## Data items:
++++++++

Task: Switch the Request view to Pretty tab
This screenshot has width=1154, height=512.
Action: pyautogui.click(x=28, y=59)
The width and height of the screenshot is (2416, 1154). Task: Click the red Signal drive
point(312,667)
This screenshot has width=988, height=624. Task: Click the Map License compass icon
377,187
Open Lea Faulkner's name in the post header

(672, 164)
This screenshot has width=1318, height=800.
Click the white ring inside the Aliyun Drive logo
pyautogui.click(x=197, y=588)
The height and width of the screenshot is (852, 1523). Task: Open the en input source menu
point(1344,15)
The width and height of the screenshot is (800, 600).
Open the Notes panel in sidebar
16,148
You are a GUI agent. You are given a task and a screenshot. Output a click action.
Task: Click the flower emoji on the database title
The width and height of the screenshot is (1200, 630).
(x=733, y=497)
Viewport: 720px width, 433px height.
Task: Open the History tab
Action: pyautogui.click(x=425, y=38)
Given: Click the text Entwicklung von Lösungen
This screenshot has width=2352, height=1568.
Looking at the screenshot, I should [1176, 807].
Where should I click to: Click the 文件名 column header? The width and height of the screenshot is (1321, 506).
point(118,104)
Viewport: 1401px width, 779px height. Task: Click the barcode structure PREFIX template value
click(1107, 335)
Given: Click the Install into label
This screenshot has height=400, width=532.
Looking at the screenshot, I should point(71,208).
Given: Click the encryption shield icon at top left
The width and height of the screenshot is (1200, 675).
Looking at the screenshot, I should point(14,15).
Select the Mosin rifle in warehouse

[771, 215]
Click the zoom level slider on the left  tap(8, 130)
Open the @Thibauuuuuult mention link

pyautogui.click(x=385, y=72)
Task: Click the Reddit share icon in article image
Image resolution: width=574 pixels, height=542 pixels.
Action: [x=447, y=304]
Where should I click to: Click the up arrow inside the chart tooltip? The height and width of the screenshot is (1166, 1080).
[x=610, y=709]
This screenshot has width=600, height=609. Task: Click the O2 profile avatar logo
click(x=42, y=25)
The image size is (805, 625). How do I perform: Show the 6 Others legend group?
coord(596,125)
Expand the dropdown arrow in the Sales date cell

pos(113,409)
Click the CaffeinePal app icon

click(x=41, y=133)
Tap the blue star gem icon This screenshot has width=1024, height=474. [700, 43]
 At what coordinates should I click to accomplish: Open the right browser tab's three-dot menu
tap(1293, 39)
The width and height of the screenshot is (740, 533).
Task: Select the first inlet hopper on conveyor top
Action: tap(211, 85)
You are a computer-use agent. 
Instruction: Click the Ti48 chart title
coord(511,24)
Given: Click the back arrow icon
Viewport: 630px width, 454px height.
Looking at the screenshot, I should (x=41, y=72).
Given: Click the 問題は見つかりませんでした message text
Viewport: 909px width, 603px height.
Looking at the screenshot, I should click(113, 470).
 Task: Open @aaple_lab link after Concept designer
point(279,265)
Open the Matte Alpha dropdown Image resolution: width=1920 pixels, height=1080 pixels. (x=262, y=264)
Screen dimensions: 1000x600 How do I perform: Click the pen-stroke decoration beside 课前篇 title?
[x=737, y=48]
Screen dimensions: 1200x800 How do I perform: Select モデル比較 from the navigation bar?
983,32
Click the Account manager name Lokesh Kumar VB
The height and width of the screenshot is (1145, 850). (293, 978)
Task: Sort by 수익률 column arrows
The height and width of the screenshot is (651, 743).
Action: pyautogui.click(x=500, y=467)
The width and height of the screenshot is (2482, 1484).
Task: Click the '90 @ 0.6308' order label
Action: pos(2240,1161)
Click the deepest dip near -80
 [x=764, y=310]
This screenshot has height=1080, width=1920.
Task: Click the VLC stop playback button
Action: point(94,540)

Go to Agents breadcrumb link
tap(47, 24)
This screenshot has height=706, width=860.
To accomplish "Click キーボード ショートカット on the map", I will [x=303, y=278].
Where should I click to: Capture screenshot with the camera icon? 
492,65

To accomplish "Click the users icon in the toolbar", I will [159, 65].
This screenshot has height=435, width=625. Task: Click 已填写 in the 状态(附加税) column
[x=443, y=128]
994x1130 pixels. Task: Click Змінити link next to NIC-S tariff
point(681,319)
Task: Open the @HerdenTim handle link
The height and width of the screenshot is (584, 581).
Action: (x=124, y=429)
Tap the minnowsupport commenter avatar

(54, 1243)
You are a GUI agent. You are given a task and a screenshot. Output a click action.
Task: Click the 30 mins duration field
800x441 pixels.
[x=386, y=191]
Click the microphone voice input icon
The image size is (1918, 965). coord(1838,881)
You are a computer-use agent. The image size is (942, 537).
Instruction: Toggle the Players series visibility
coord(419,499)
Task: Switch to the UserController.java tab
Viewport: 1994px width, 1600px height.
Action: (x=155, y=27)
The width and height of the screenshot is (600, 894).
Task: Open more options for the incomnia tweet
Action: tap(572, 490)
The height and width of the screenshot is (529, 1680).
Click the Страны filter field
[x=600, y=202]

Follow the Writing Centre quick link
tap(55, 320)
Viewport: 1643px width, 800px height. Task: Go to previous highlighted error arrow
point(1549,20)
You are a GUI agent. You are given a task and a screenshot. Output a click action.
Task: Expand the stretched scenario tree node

++++++++

## Task to carry out:
Copy out the lines of the data items unchanged, beginning with the line containing "Given: Click the back arrow icon" and ending with the line containing "point(279,265)", both included.

## Response to the task:
Given: Click the back arrow icon
Viewport: 630px width, 454px height.
Looking at the screenshot, I should (x=41, y=72).
Given: Click the 問題は見つかりませんでした message text
Viewport: 909px width, 603px height.
Looking at the screenshot, I should click(113, 470).
 Task: Open @aaple_lab link after Concept designer
point(279,265)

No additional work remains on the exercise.